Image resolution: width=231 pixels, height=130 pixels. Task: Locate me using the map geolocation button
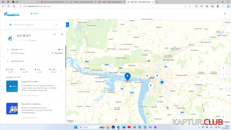tap(223, 117)

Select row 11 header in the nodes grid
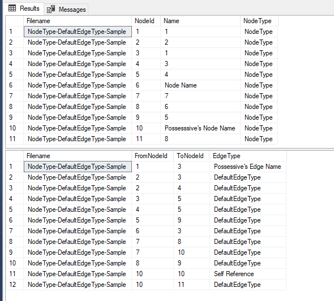click(15, 139)
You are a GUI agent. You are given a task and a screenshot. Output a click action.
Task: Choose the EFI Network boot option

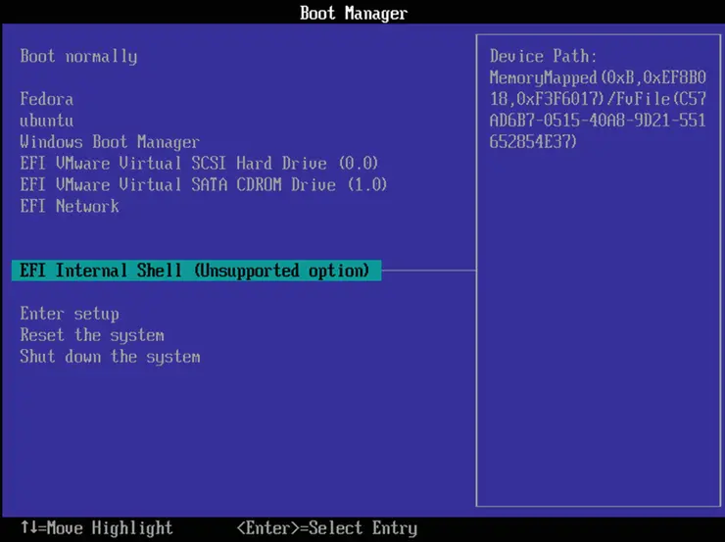[70, 207]
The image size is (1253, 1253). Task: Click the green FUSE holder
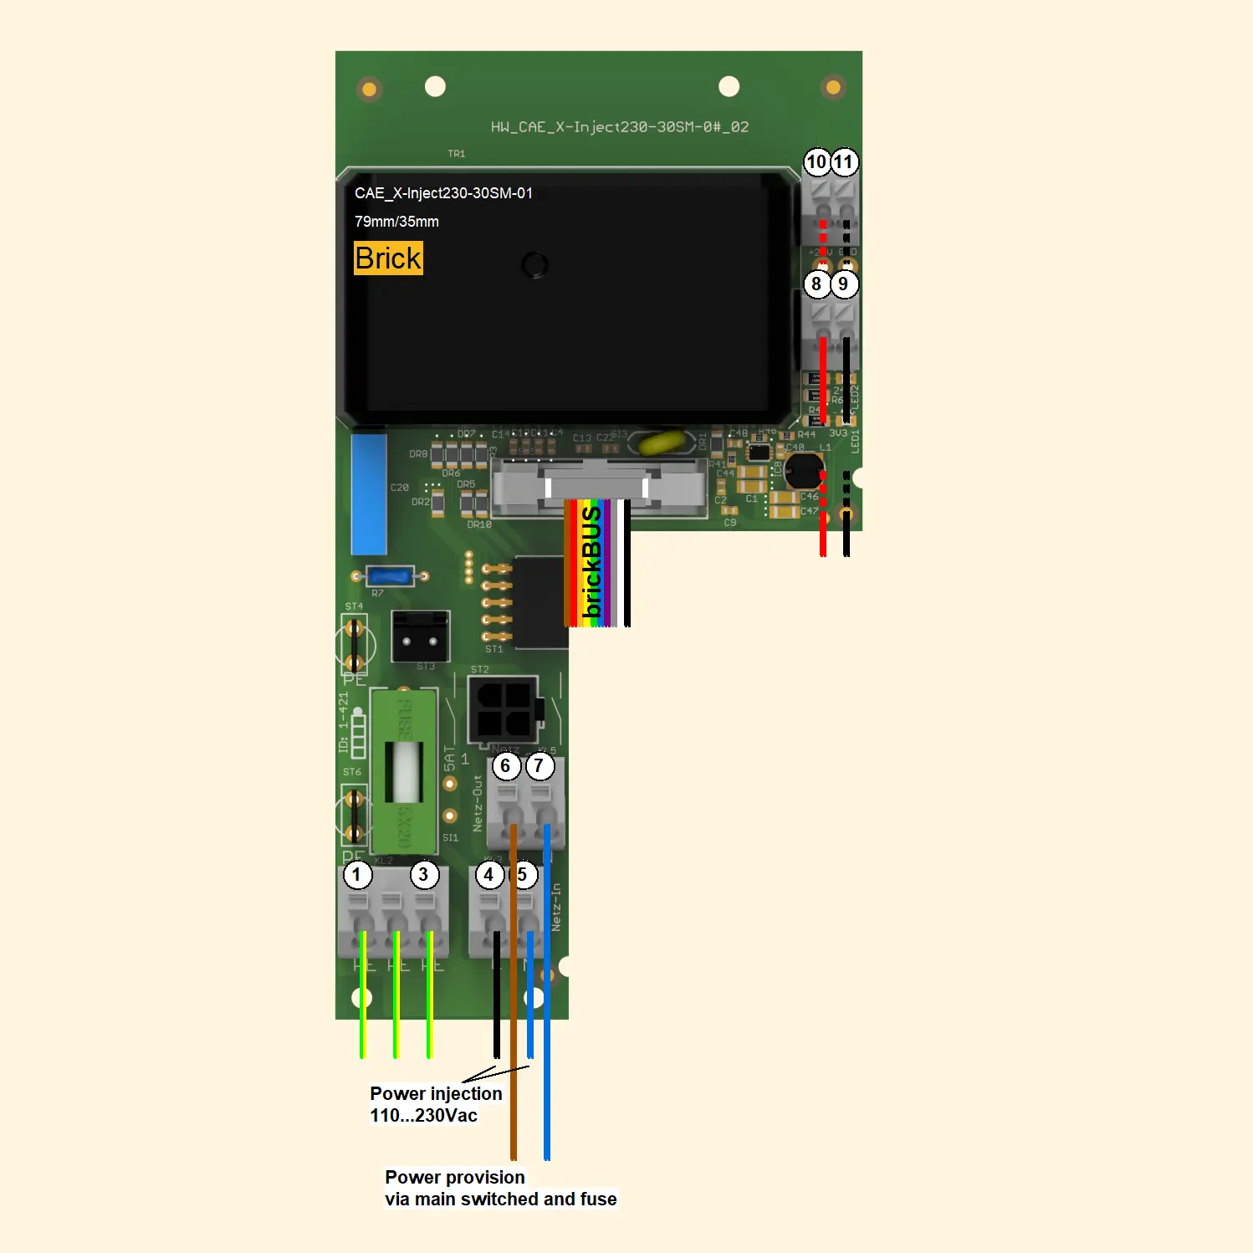[x=404, y=770]
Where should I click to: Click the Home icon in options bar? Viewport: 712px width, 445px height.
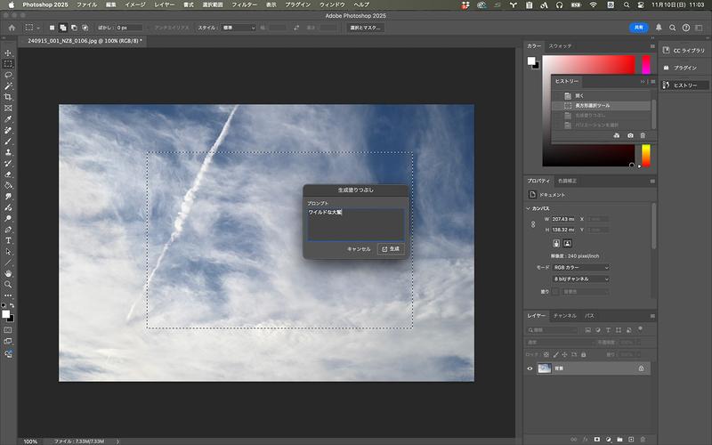tap(12, 28)
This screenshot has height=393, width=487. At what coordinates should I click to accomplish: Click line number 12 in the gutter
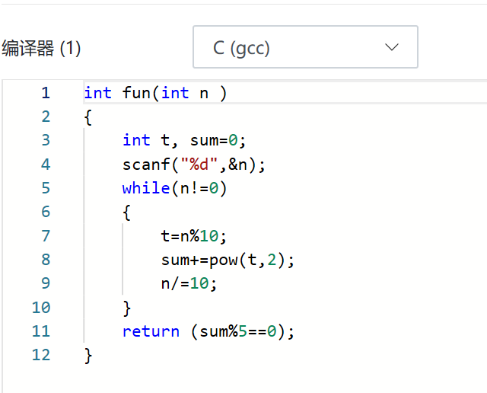click(40, 355)
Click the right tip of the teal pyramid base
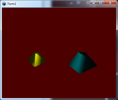 pos(97,66)
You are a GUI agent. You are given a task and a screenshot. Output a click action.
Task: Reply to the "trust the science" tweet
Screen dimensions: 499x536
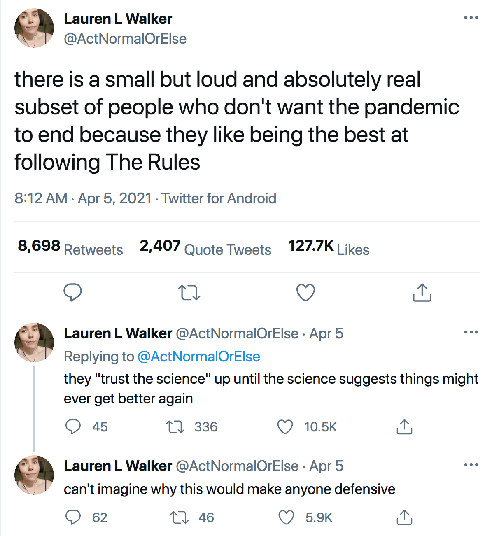click(73, 427)
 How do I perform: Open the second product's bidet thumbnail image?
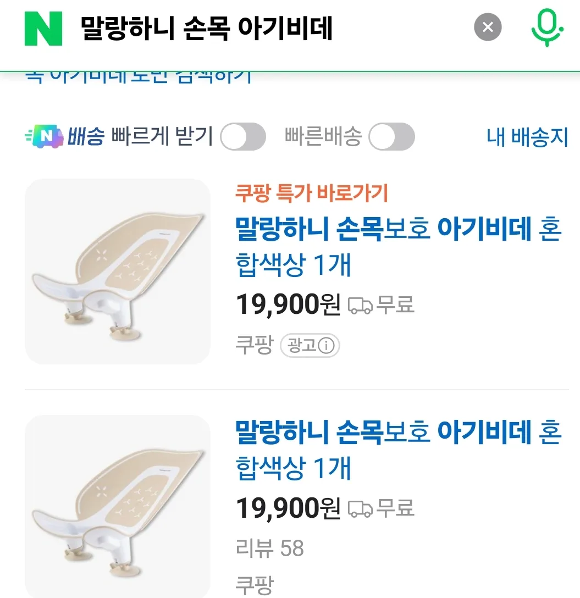tap(118, 506)
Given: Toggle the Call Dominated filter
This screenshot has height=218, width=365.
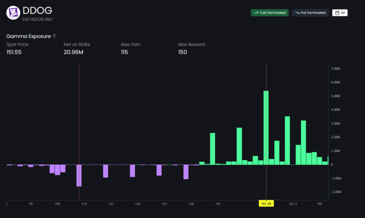Looking at the screenshot, I should click(x=269, y=13).
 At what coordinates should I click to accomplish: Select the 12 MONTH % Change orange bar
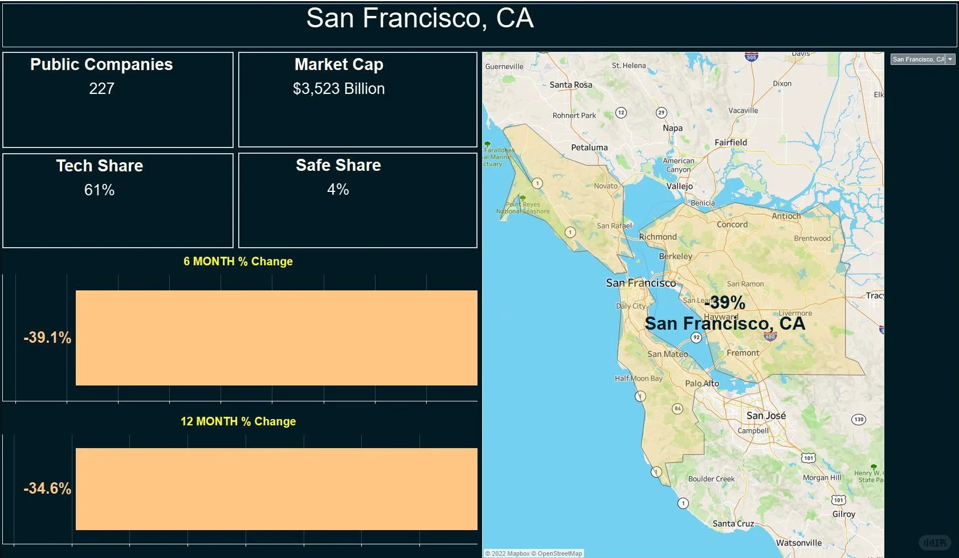[x=276, y=489]
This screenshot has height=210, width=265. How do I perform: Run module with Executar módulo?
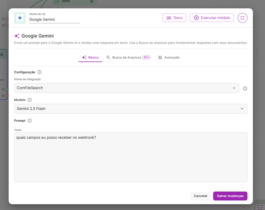(212, 18)
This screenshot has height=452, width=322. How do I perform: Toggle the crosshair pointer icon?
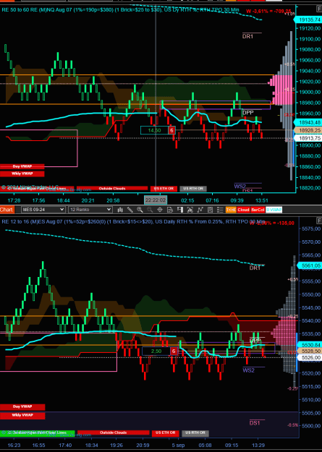pyautogui.click(x=160, y=210)
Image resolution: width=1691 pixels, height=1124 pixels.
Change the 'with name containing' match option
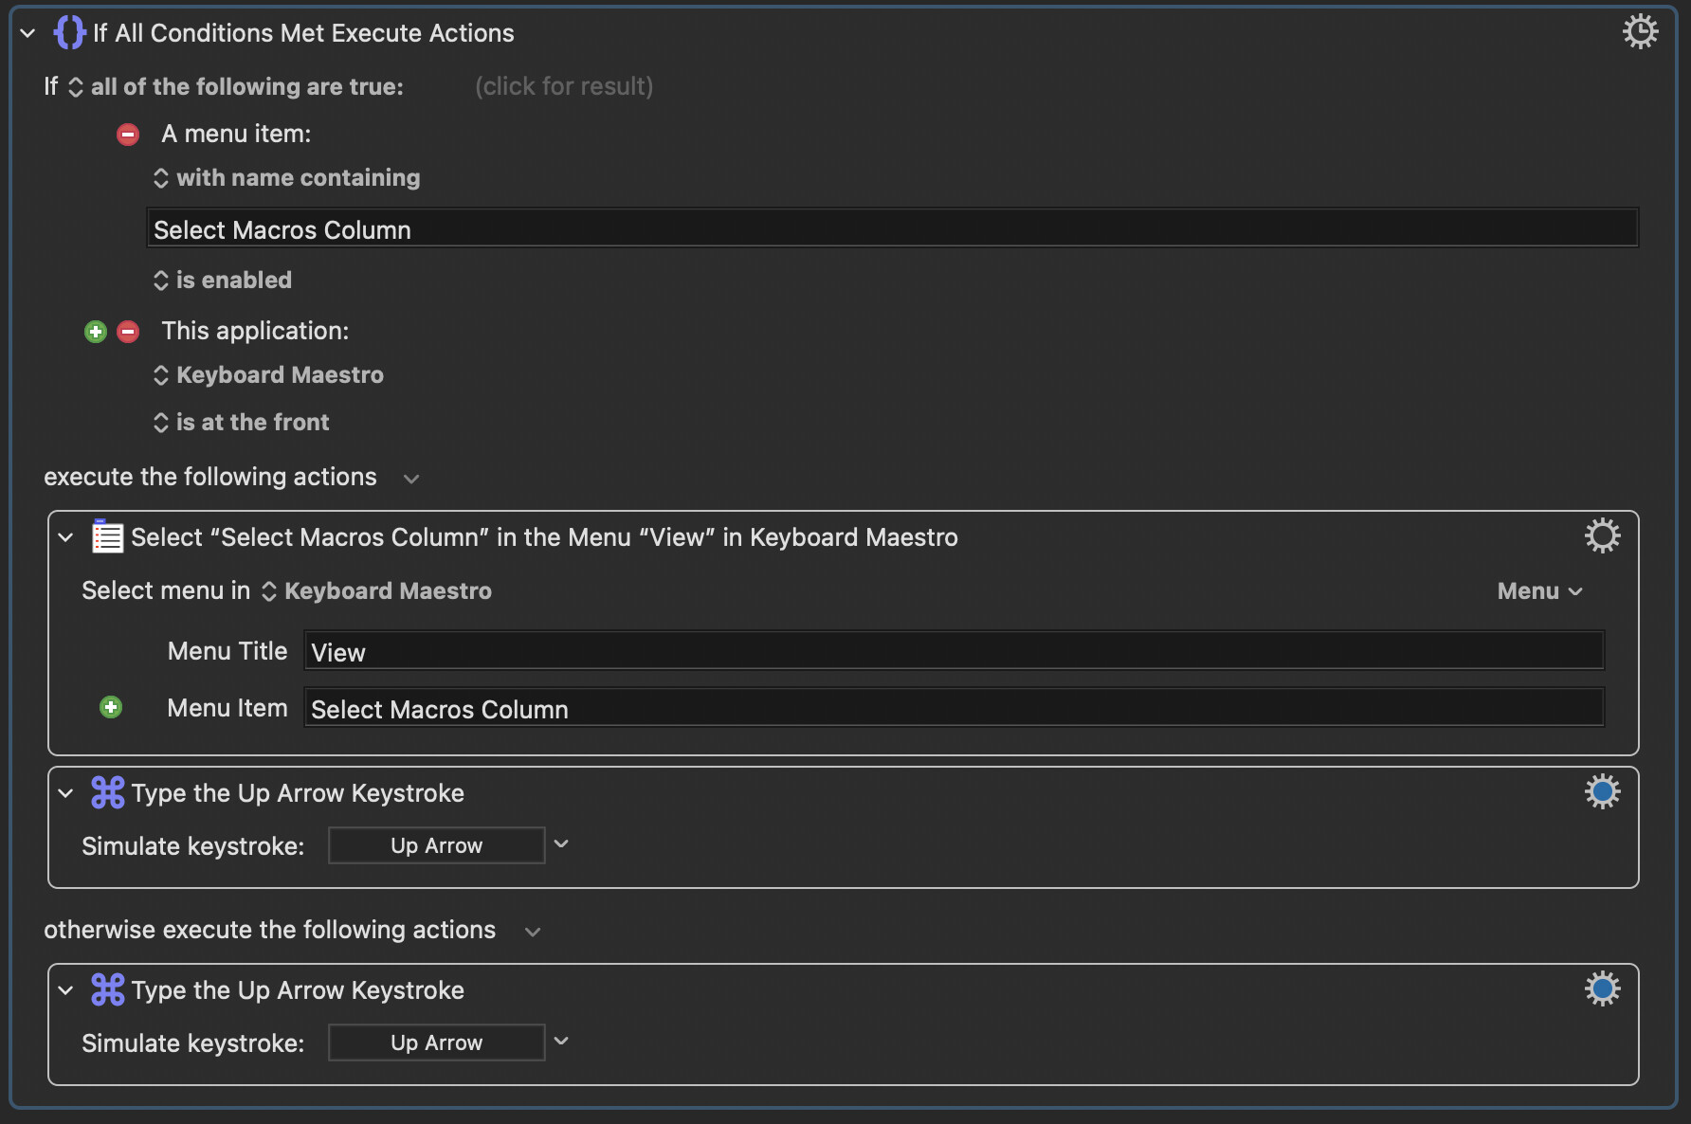[x=287, y=178]
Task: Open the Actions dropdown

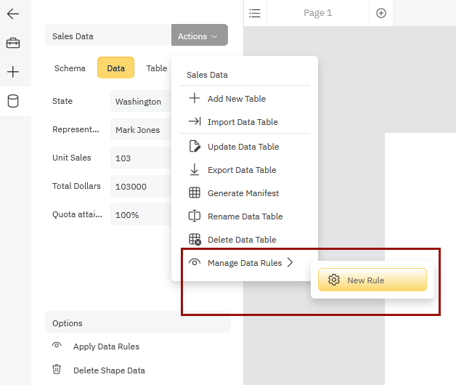Action: tap(199, 36)
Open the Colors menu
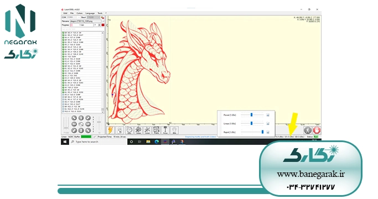 tap(79, 13)
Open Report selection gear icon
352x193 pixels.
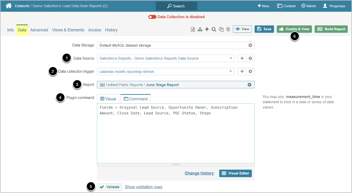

About this exercise:
Although the material contains pictures, only the lines are to be written out, exactly as they stand.

Result for this exercise:
Image resolution: width=231 pixels, height=130 pixels. Task: Locate me using the map geolocation button
tap(223, 117)

Select row 11 header in the nodes grid
click(15, 139)
You are a GUI agent. You are given a task and a screenshot. Output a click action.
Task: Choose the EFI Network boot option

[70, 207]
The image size is (1253, 1253). Task: Click the green FUSE holder
[x=404, y=770]
Where should I click to: Click the Home icon in options bar? Viewport: 712px width, 445px height.
tap(12, 28)
This screenshot has height=393, width=487. At what coordinates should I click to accomplish: Click line number 12 in the gutter
click(40, 355)
Click the right tip of the teal pyramid base
 pos(97,66)
You are a GUI agent. You are given a task and a screenshot. Output a click action.
Task: Reply to the "trust the science" tweet
Screen dimensions: 499x536
click(73, 427)
 How do I perform: Open the second product's bidet thumbnail image?
tap(118, 506)
Given: Toggle the Call Dominated filter
This screenshot has height=218, width=365.
Looking at the screenshot, I should click(x=269, y=13).
 At what coordinates should I click to accomplish: Select the 12 MONTH % Change orange bar
[x=276, y=489]
This screenshot has height=210, width=265. How do I perform: Run module with Executar módulo?
(212, 18)
This screenshot has height=452, width=322. How do I perform: Toggle the crosshair pointer icon?
pyautogui.click(x=160, y=210)
Image resolution: width=1691 pixels, height=1124 pixels.
Change the 'with name containing' match option
[x=287, y=178]
Task: Open the Actions dropdown

Action: tap(199, 36)
Open the Colors menu
 tap(79, 13)
Open Report selection gear icon
352x193 pixels.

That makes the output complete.